Efficiently predicting high resolution mass spectra with graph neural networks
This addresses the primary open problem in computational metabolomics for researchers needing efficient and accurate small molecule identification from mass spectra.
The paper tackles the problem of predicting high-resolution mass spectra for small molecule identification by modeling it as a mapping from molecular graphs to probability distributions over formulas, achieving significantly lower prediction error and orders-of-magnitude faster runtime than state-of-the-art methods.

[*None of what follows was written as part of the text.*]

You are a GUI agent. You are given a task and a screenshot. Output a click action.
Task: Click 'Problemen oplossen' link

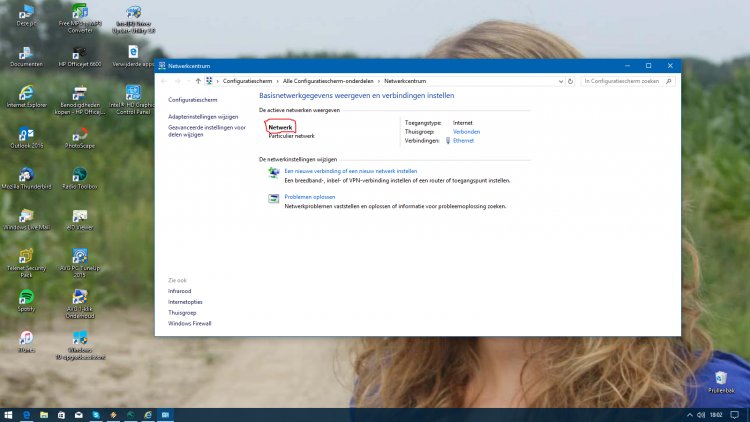[309, 197]
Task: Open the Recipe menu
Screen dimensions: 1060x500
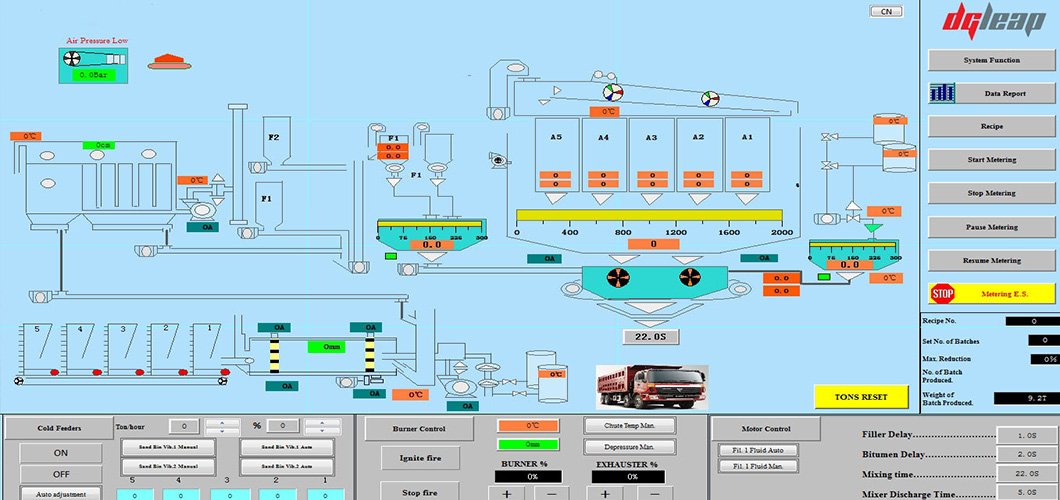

Identifying a small molecule from its mass spectrum is the primary open problem in computational metabolomics. This is typically cast as information retrieval: an unknown spectrum is matched against spectra predicted computationally from a large database of chemical structures. However, current approaches to spectrum prediction model the output space in ways that force a tradeoff between capturing high resolution mass information and tractable learning. We resolve this tradeoff by casting spectrum prediction as a mapping from an input molecular graph to a probability distribution over molecular formulas. We discover that a large corpus of mass spectra can be closely approximated using a fixed vocabulary constituting only 2% of all observed formulas. This enables efficient spectrum prediction using an architecture similar to graph classification - GrAFF-MS - achieving significantly lower prediction error and orders-of-magnitude faster runtime than state-of-the-art methods.